The Forest Service didn't recognize the social good in the Cougar area. Rainbow kids from all across America came and lived for days, weeks or even months in the free surrounding forest camps. They learned to live in community. They grew and enjoyed the healing waters of the Springs every day. Living free in nature. The local business community complained about hippies/transients.

The Cougar area was akin to a year-round Rainbow Gathering. There was a spirit of cooperation and love. For these kids it was a remarkable contrast to the isolation from their peers that they felt in the cities and often abusive families from which they came.

Another concern for the Forest Service, visitors to Cougar and the community had was the increasing crime that accompanied the increase in traffic to the area. At the time 40,000 people were visiting Cougar and camping in the area each year. There were some tragic crimes that occurred in 1996-1997.

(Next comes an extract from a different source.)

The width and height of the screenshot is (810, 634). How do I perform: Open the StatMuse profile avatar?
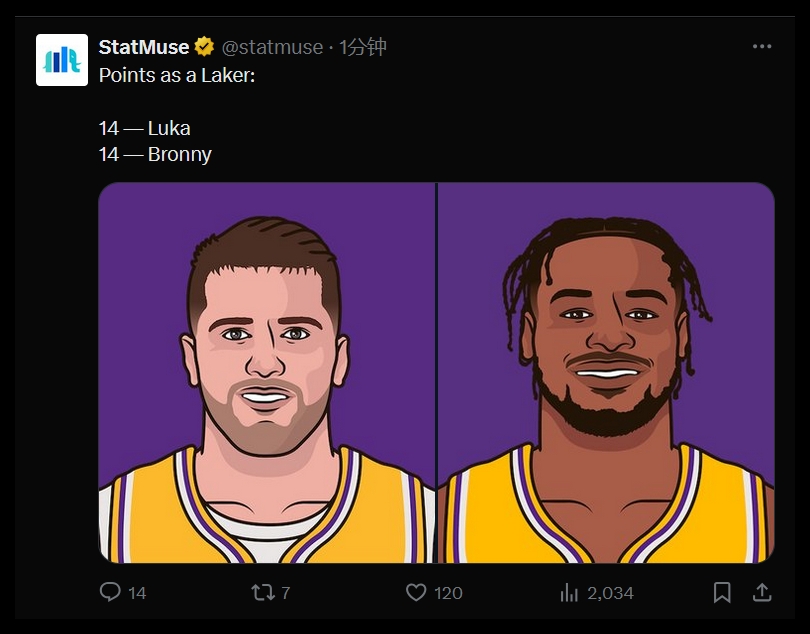(x=62, y=60)
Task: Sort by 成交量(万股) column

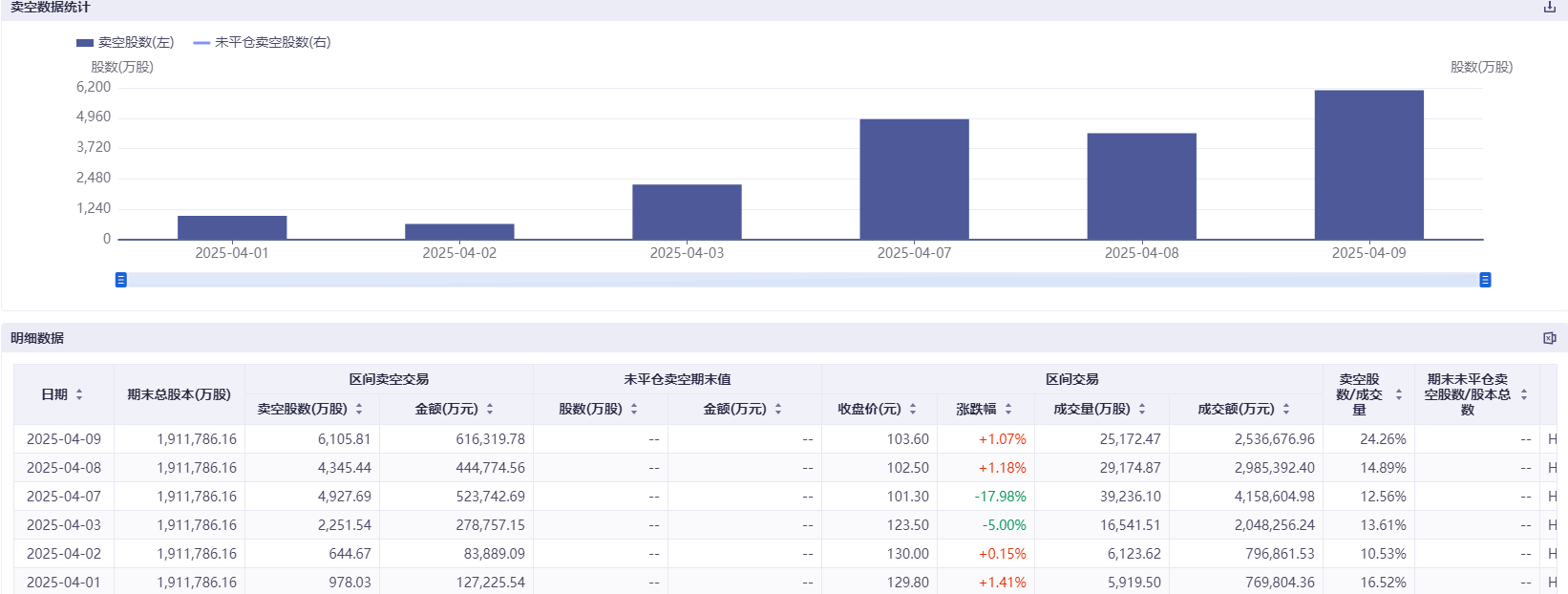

Largely because of these crimes, high levels of use, and local insistence, the Forest Service decided that the best solution was to start charging a fee to camp and to use the hot springs. The fee program began in June 1998. The FS exagerated the amount of litter in the campsites in a pamphlet they published to gain sympathy for the changes from visitors, closed some of the better camping areas and started charging fees.  The program was experimental for the summer. Enforcement was strict. Many users boycotted the Springs and by word of mouth the traditional "hippie" users stayed away in droves. For the summer, a local merchant reported shoplifting dropped dramatically, and generally local businesses, and the Forest Service in September '98 declared the experiment a huge success.

Next, the FS in September 1998, decided they would ban nudity. The Friends of Cougar alerted the public. We met with the Forest Service on numerous occasions, wrote letters and made phone calls. At the decisive December 1998 meeting we argued our case passionately. At that meeting, we convinced the District Ranger of the benefits of having nude use at Cougar and she announced the FS would allow nudity to continue.

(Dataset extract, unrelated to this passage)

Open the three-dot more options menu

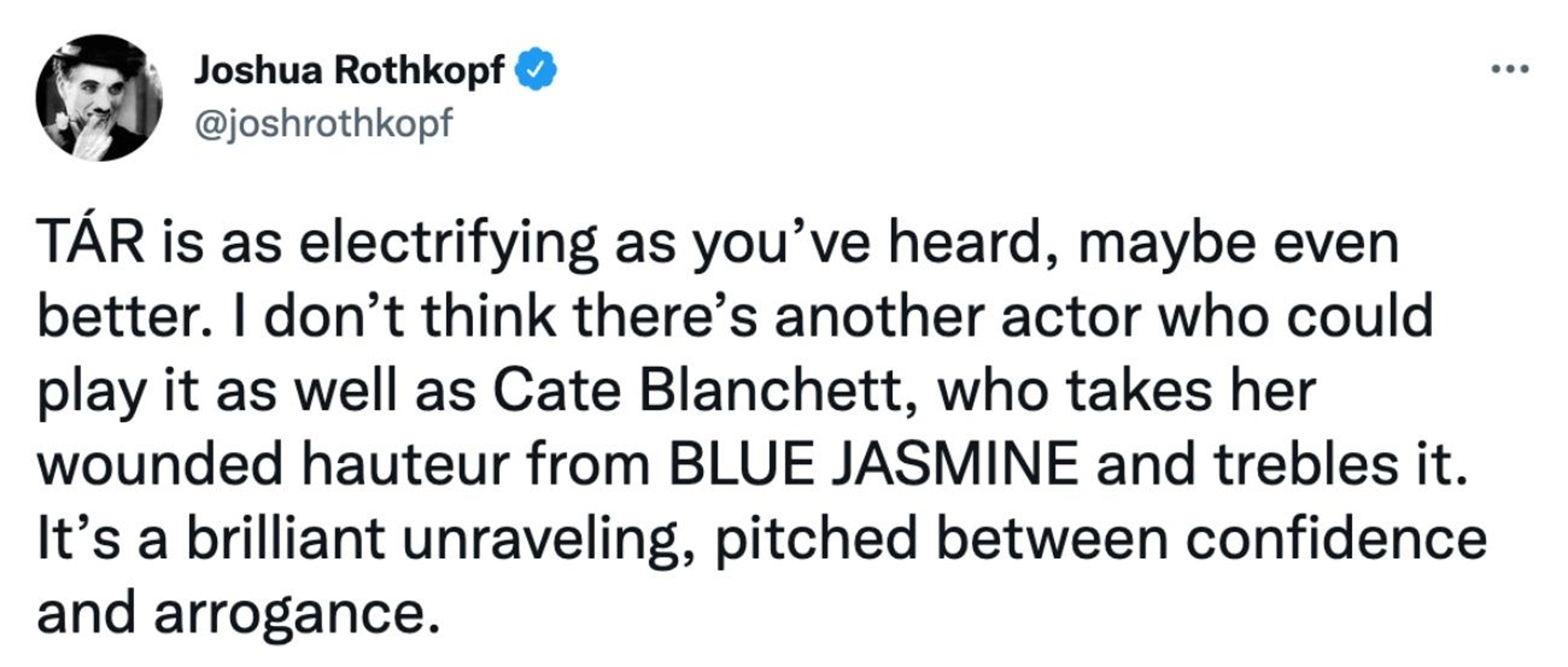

Support for nudity continues to this day, and Hoodoo has repeatedly said they have no intention of changing the clothing-optional policy.

Today Cougar Hot Springs is more peaceful because there is better cooperation between visitors, the Friends of Cougar, Hoodoo and the Forest Service. It's incredibly beautiful, wonderfully soothing in its waters, and filled with friendly people. It is truly one of the World's best hot spring experiences.